Portable Devices and HIPAA

Key Takeaway:

Portable devices and HIPAA are not the best of friends. The advent of portable devices as a means of information sharing has spawned the need to look at the HIPAA Security Rule afresh.

The use of portable devices such as smartphones, tablets, iPads, iPhones, and Blackberry for patient communicating is a trend that is catching up like wildfire in the US healthcare sector. This may be great news for the healthcare fraternity, given the degree to which the speed of information sharing is hastened. But it also brings in its wake its own unique challenges and concerns as far as HIPAA is concerned, because patient health information security and privacy are the edifice on which HIPAA is built.

A new dimension to the HIPAA Security Rule

It is accepted that the risk of unauthorized disclosure of Protected Health Information (PHI) by anyone in the healthcare loop is higher when information is held in portable devices, because portable devices store data on the device in multiple ways -within the device and in its memory chip.

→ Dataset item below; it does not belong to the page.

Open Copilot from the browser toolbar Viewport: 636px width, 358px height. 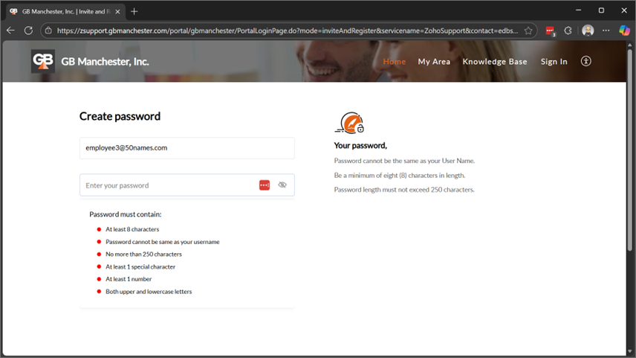tap(624, 31)
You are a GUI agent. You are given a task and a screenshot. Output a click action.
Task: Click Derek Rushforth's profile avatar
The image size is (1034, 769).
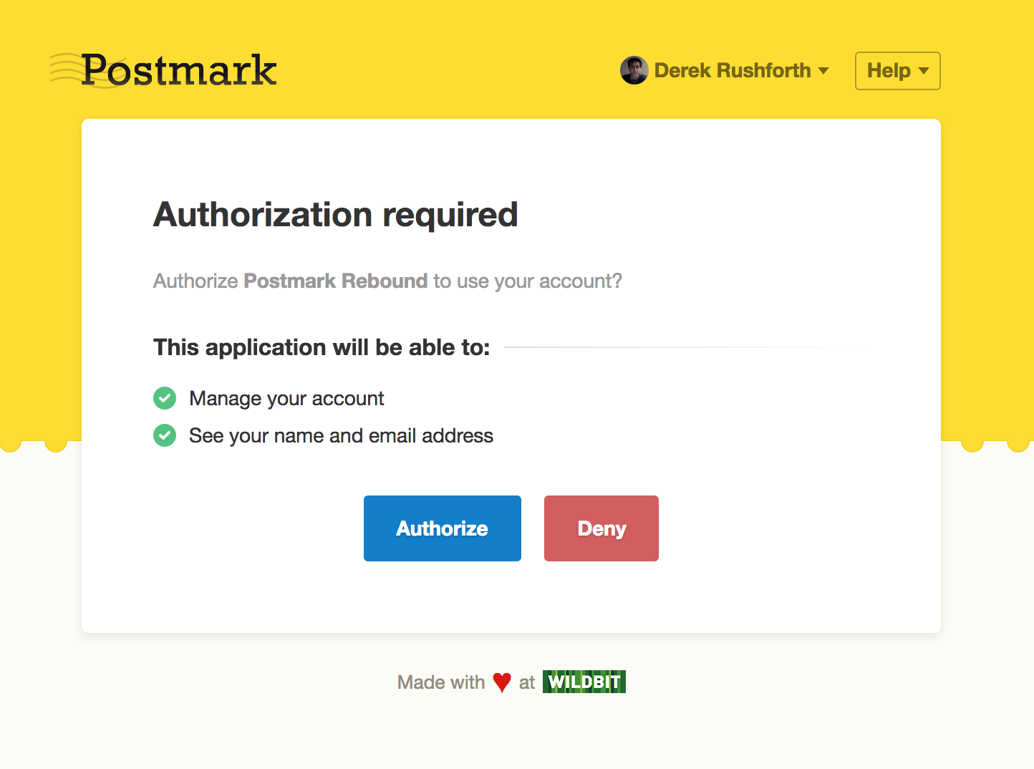634,70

These devices are designed to record a copy of the data it receives or transmits. What also makes information security from portable devices difficult, if not impossible, is that the widely used methods of encryption software and related authentication measures cannot be used in mobile devices for restriction of data. All these bring portable devices and HIPAA Security Rule at loggerheads with each other, so to speak.

A freshened look at HIPAA safeguards

The challenges associated with portable devices and HIPAA necessitate a fresh look at the traditional HIPAA safeguards, namely administrative,technical and physical safeguards. In the light of portable devices and HIPAA being a challenge to each other, one needs to reframe these safeguards in new light:

Administrative: Keeping constant and permanent vigil is the only true method of ensuring that portable devices and HIPAA are compatible with each other. Periodic risk assessments have to be conducted of all security aspects of the mobile devices in use in healthcare facilities. Healthcare providers may have to:

  • Put in place an automated process to make sure that an unauthorized entrant does not destroy or alter the ePHI
  • Establish procedures and processes for protecting ePHI in a mobile device environment effectively. Mobile device use could go through upgraded security breach and encryption routines at the healthcare settings
  • Portable devices and HIPAA could become more meaningful when employees and stakeholders of ePHI are trained on access to ePHI using mobile devices, the consequences of data breaches, HIPAA fines and penalties, etc.


Some of the ways by which technical safeguards can be amended to make portable devices and HIPAA work with each other could include:

  • Regularly installing malware and updating at frequent intervals
  • The installation of strong firewalls
  • Encrypting metadata and ePHI
  • Using authentication tools that are biometric in nature


Portable devices and HIPAA become much more manageable when healthcare providers also ensure that they implement physical safeguards. Some of these:

  • Maintaining an inventory of all mobile devices being used in the healthcare setting with details of transmission of ePHI data and access
  • Keeping mobile devices in secure locations and locking them
  • Having radio frequency identification (RFID) tags help locate stolen or lost portable devices and go a long way in ensuring that portable devices and HIPAA can work in tandem.